::: Task material
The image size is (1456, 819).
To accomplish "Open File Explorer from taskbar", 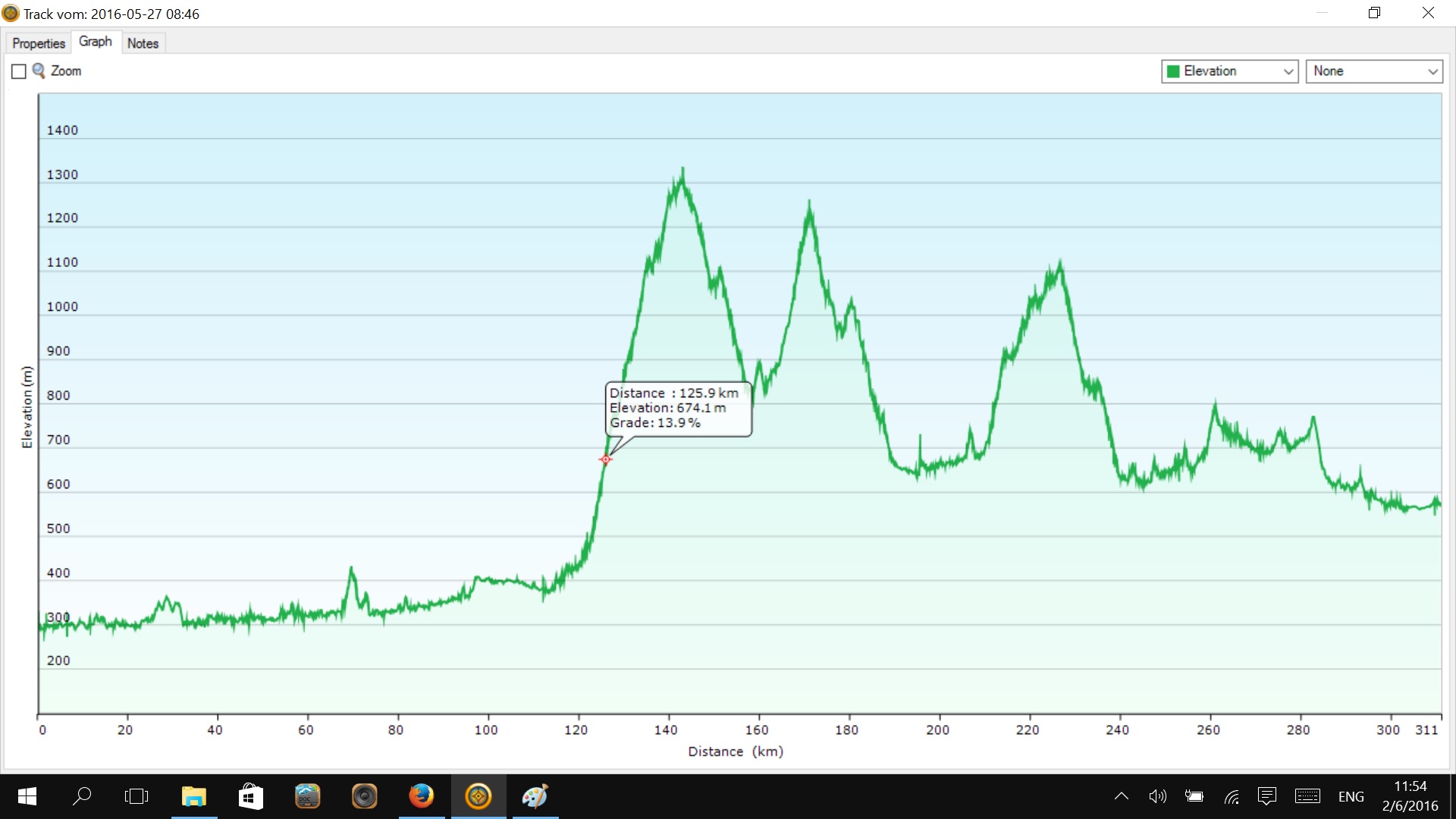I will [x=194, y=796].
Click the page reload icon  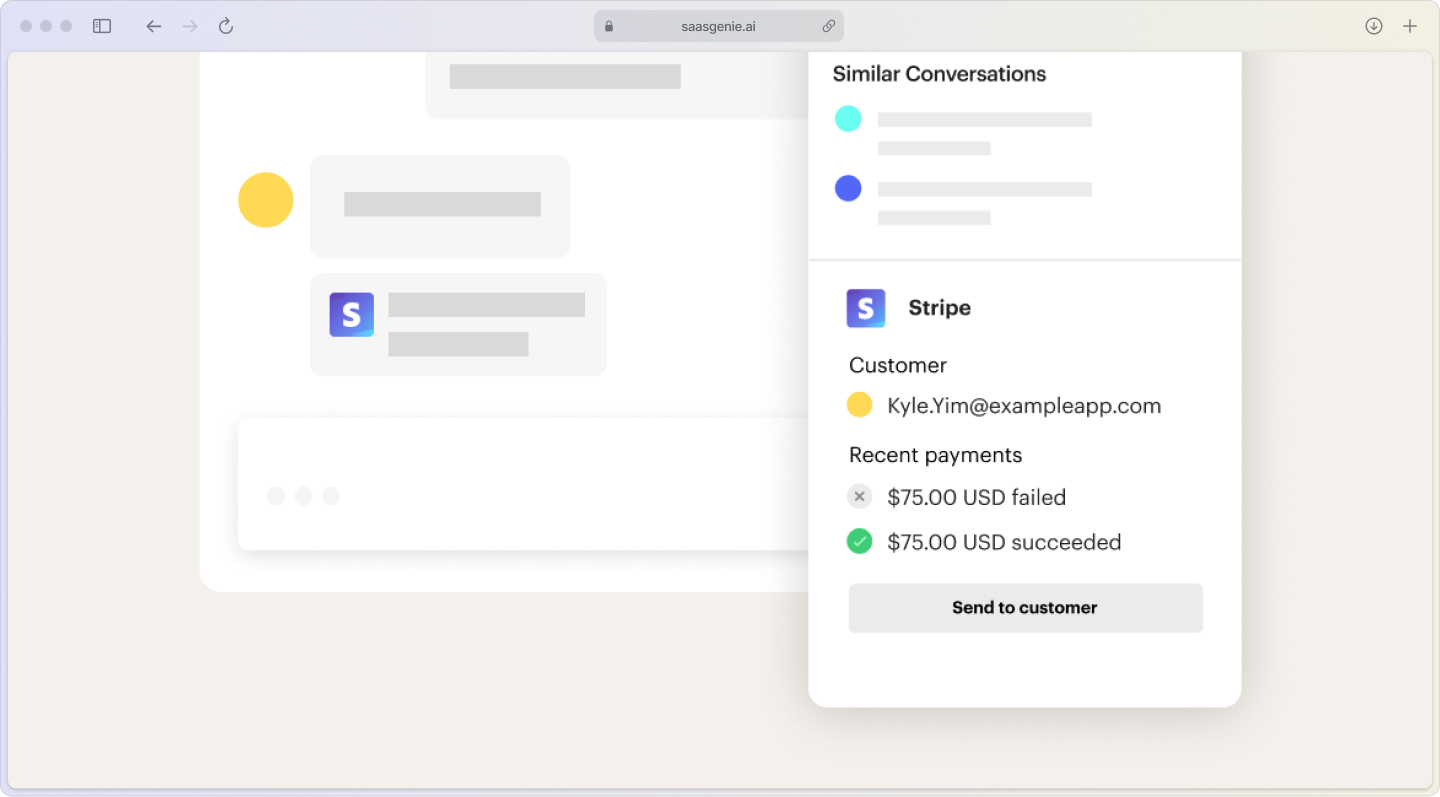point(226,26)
::::::
::: Task material
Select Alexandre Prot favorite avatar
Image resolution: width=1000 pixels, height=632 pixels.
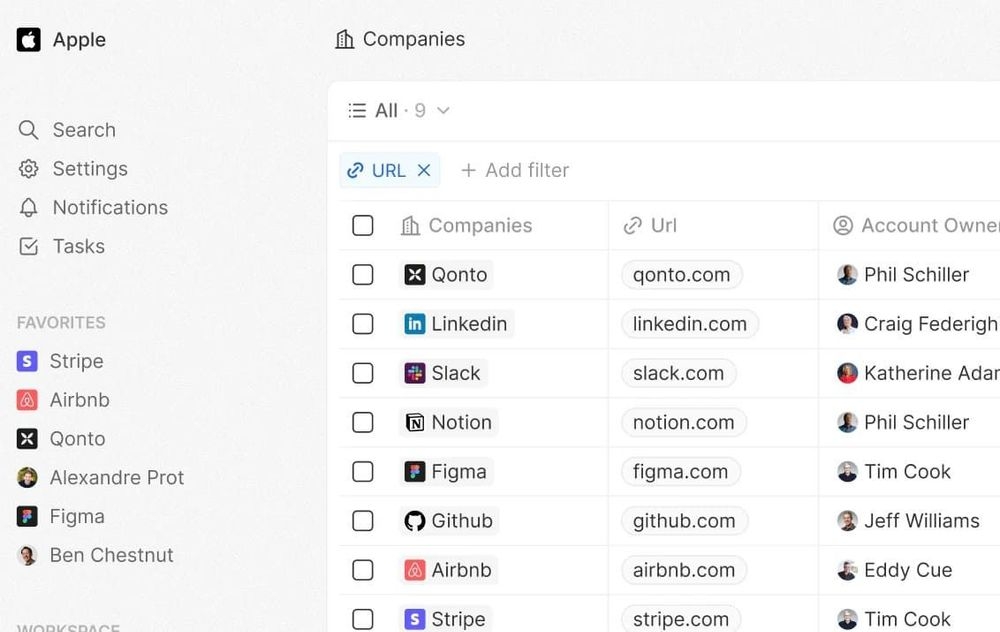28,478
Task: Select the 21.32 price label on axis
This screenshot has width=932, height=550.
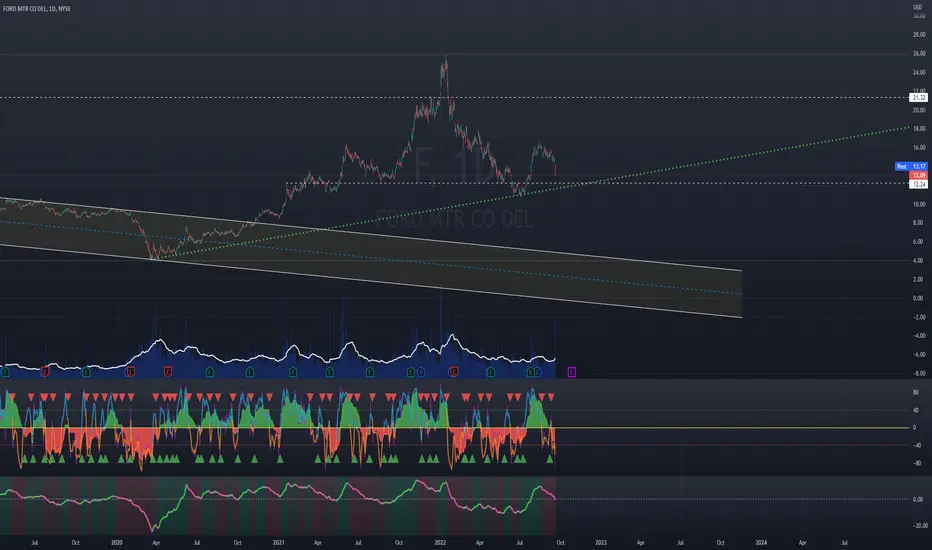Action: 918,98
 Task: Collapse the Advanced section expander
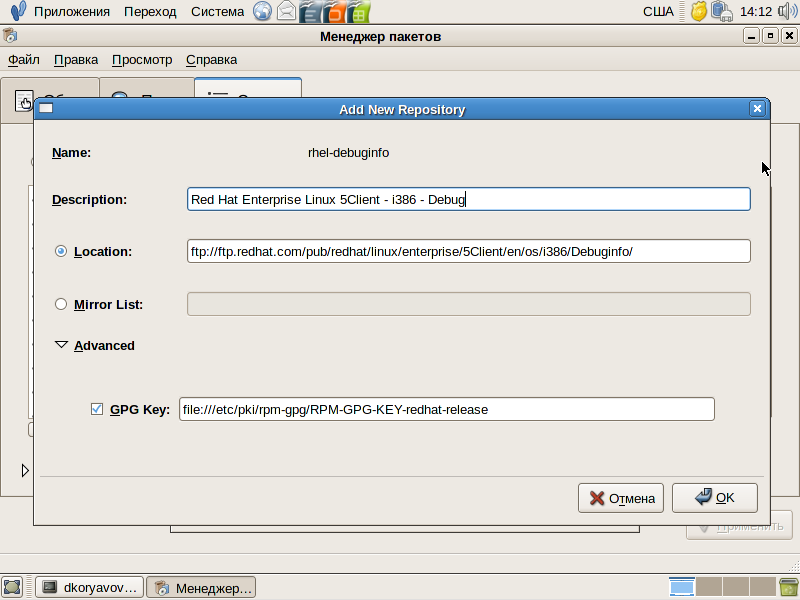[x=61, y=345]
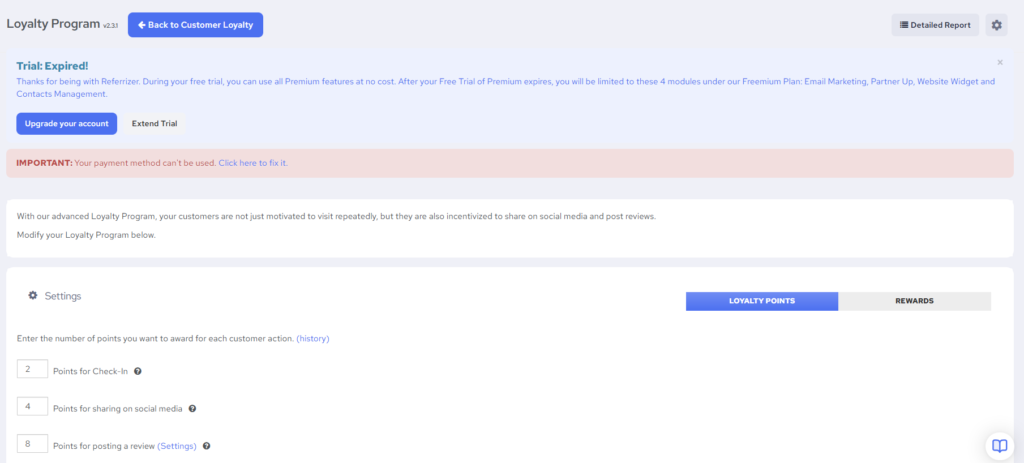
::::::
::: Task material
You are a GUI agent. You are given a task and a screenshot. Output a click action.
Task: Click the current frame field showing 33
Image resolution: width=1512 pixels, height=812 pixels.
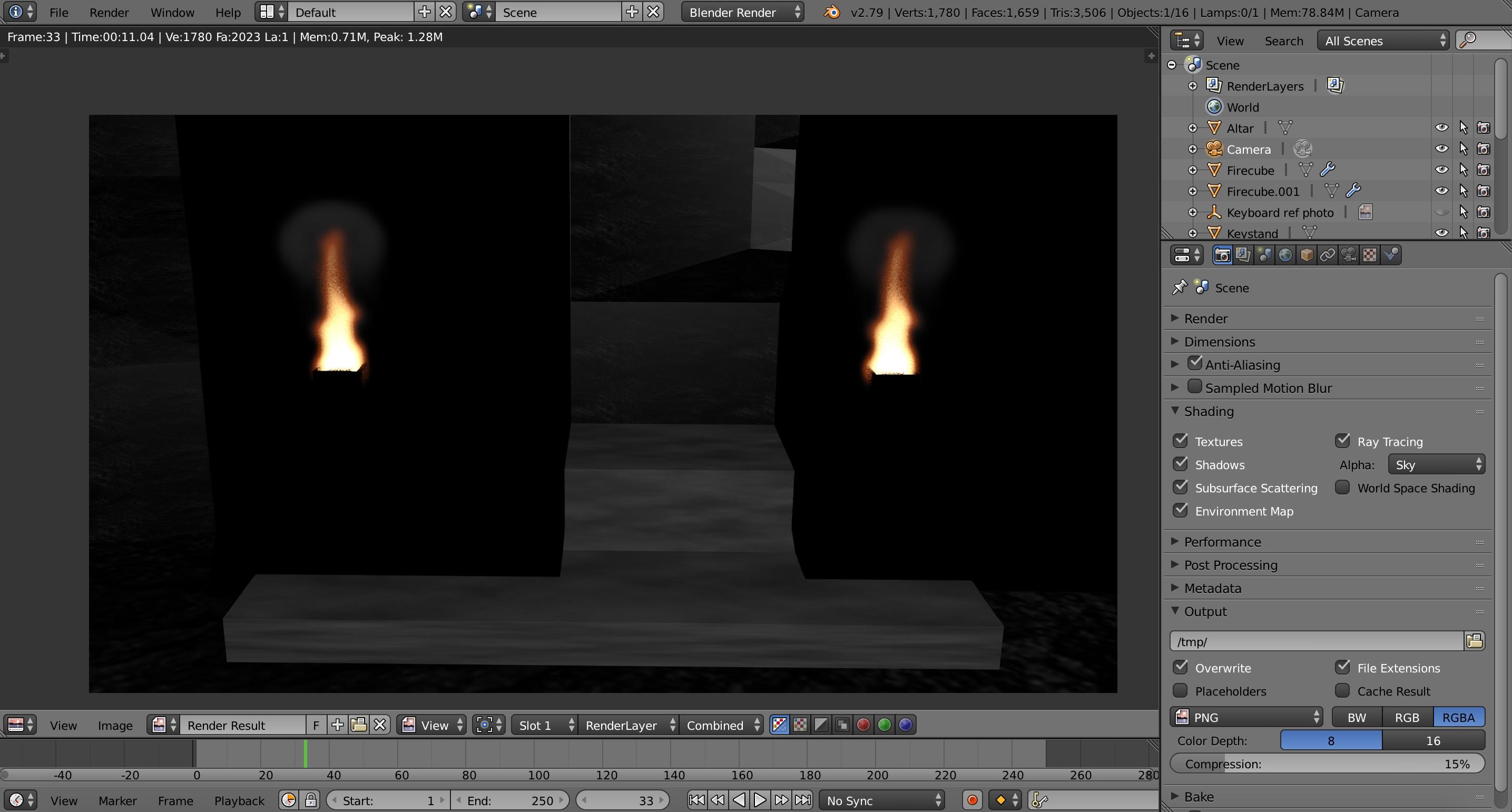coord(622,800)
::::::
> **Goal**: Copy out the lines from the one with "Task: Select the 21.32 price label on axis" up to and including the one with "[x=61, y=345]", word for word, leaving out the pictures.

> **Solution below**:
Task: Select the 21.32 price label on axis
This screenshot has width=932, height=550.
Action: 918,98
 Task: Collapse the Advanced section expander
[x=61, y=345]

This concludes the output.